**The task**
Go over the listing below line by line, and return each one holding the string "screenshot".

**Entries provided**
+--
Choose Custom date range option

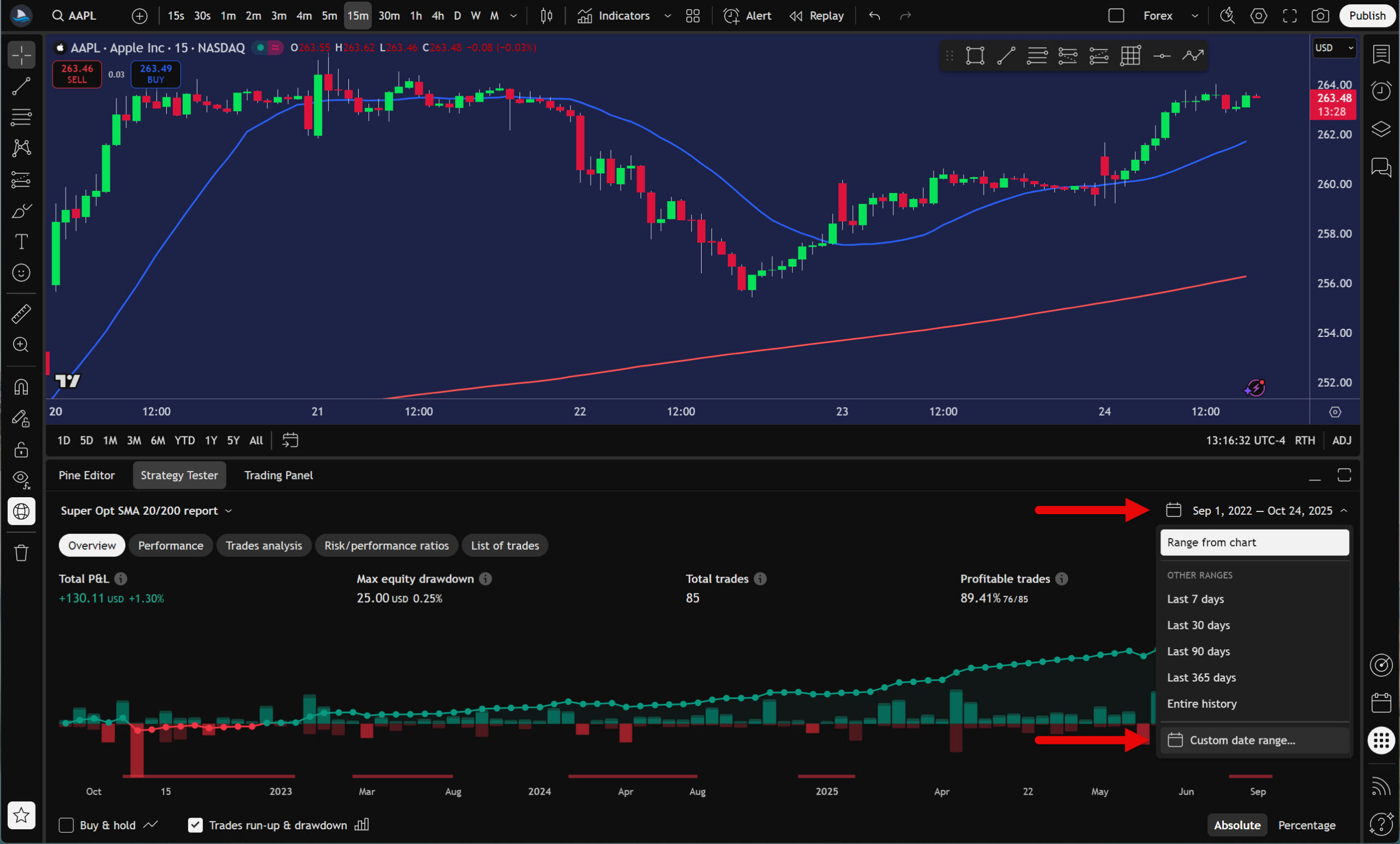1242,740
+--
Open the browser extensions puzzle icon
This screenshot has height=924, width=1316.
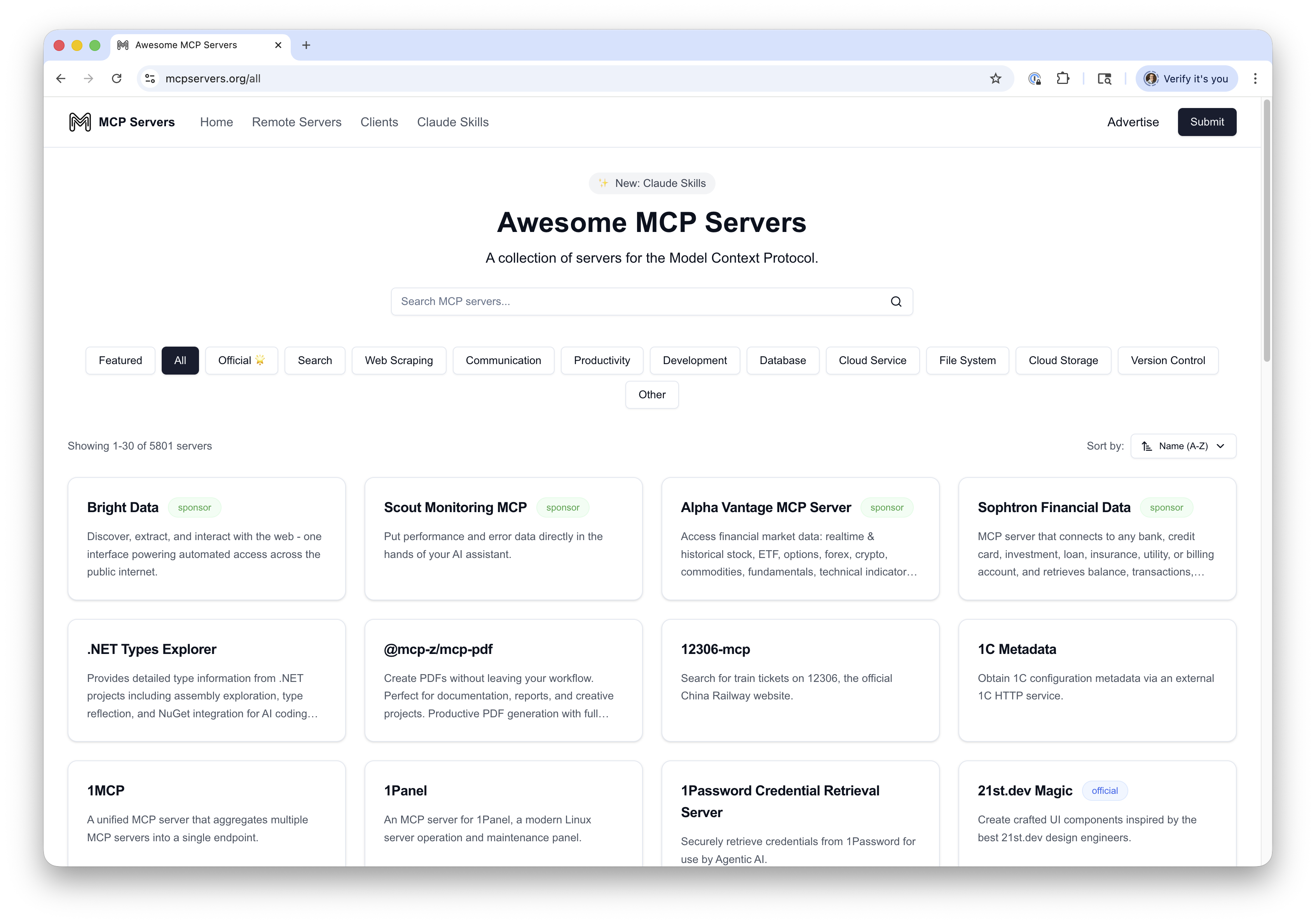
+--
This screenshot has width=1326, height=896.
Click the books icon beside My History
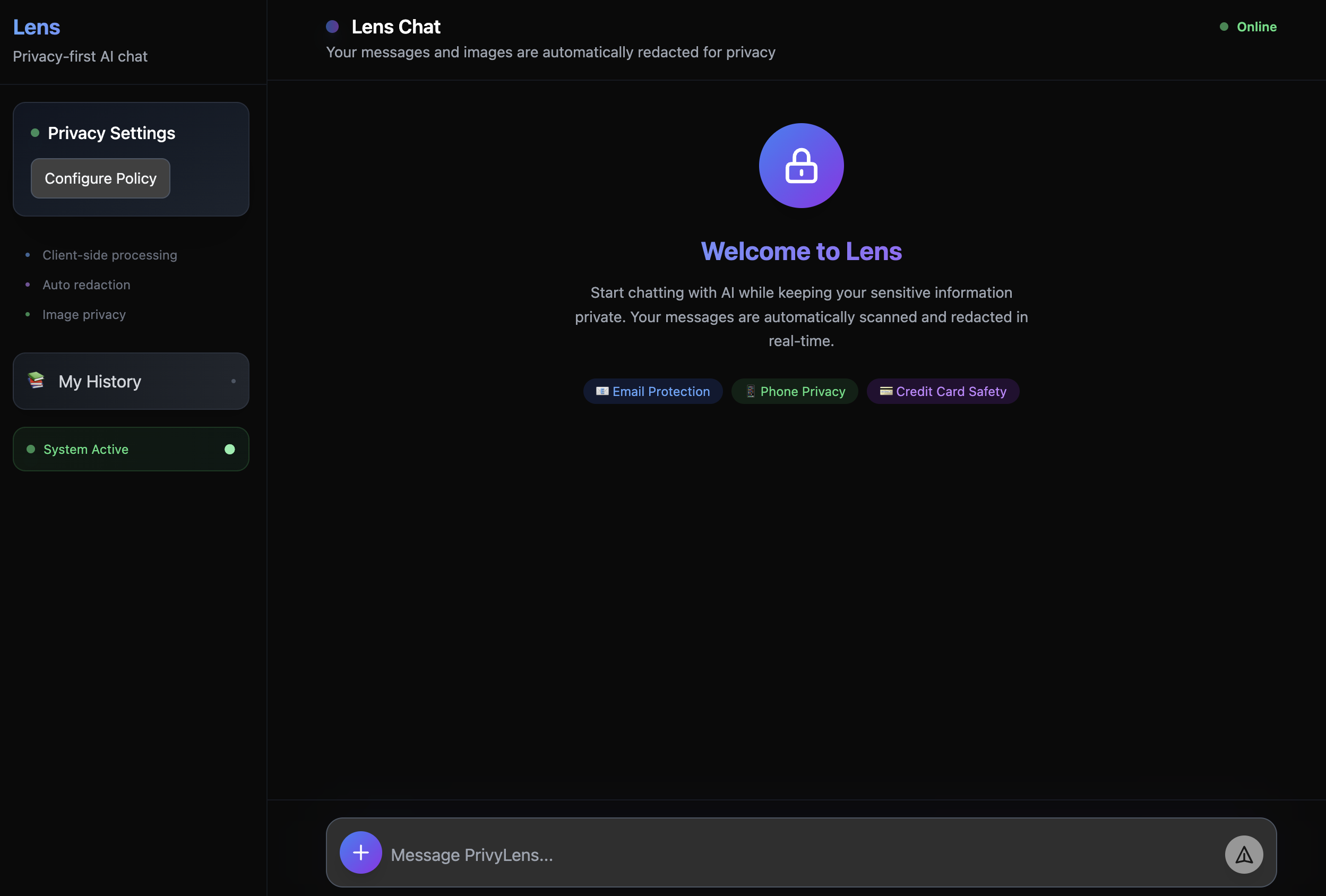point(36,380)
+--
**Written response**
This screenshot has height=924, width=1316.
This screenshot has width=1326, height=896.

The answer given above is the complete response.